Records drawn from a dataset -
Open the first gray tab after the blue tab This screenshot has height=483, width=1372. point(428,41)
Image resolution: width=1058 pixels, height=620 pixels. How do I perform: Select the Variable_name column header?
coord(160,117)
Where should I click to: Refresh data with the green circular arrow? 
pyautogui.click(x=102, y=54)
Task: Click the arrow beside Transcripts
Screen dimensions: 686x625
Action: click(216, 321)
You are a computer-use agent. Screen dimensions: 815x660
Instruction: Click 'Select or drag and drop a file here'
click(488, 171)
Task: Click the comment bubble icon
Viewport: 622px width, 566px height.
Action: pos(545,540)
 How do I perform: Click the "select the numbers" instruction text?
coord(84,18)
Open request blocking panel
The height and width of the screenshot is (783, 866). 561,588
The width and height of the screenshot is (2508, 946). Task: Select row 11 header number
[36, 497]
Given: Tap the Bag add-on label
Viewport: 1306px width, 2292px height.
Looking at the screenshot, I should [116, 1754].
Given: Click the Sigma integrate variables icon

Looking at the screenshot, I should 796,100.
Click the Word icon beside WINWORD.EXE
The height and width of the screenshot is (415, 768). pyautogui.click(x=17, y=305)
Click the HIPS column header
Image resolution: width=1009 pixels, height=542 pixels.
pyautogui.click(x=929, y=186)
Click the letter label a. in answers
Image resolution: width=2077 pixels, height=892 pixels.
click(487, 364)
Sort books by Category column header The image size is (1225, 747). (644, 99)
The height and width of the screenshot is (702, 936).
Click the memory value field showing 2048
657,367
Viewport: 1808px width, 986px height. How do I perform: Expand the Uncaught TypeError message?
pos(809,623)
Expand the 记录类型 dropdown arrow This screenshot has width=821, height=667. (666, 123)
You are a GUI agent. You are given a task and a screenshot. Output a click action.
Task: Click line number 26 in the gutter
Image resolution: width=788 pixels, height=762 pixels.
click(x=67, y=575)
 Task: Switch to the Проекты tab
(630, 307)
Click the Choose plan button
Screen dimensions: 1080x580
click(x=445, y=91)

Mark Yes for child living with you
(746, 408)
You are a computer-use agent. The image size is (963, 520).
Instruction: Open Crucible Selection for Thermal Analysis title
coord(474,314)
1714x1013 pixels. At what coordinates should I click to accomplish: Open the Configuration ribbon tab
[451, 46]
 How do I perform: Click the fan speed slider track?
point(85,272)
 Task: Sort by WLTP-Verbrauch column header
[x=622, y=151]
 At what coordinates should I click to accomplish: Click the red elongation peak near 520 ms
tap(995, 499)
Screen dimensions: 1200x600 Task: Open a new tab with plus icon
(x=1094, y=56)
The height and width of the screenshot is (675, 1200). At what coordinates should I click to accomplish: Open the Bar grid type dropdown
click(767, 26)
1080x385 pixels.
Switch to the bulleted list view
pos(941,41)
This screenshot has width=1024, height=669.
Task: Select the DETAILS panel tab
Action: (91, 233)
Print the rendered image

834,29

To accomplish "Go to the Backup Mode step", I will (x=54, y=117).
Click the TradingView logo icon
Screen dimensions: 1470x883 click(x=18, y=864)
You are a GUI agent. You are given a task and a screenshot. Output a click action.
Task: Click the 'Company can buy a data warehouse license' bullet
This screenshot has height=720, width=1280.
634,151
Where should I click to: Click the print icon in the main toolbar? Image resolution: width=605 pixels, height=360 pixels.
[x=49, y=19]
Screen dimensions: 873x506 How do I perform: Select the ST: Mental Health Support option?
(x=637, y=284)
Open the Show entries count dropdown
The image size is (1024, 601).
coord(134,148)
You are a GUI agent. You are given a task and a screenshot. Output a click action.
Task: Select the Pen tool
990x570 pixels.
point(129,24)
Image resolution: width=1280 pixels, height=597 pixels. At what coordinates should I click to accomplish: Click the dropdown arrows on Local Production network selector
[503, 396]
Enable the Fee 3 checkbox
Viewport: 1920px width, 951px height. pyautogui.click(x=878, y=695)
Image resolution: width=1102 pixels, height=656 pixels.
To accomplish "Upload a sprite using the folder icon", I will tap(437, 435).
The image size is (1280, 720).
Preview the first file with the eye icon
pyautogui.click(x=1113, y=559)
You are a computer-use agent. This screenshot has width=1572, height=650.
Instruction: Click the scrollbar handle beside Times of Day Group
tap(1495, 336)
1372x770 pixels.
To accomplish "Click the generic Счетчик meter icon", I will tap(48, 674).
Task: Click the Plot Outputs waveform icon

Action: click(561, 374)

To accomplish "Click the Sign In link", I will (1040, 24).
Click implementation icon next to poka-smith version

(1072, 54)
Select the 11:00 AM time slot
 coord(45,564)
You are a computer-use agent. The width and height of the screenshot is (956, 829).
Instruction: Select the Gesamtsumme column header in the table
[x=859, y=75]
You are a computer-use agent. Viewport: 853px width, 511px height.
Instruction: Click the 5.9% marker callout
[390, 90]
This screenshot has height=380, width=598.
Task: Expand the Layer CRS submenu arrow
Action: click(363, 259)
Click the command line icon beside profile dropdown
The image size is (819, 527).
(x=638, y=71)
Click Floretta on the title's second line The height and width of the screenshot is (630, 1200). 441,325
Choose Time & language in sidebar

YOUR TASK - Search the entries for the string "agent" and collect each line that has it.

TASK RESULT -
You are a computer-use agent. Screen dimensions: 815x660
You are a GUI agent. You are given a task and a screenshot. Output a click action.
You are a computer-use agent. The image size is (963, 520).
You are a GUI agent. You are given a task and a screenshot. Output a click action.
You are a GUI agent. You are given a task and a screenshot. Output a click action.
You are a computer-use agent. This screenshot has width=1572, height=650.
You are a computer-use agent. The width and height of the screenshot is (956, 829).
You are a computer-use agent. Viewport: 853px width, 511px height.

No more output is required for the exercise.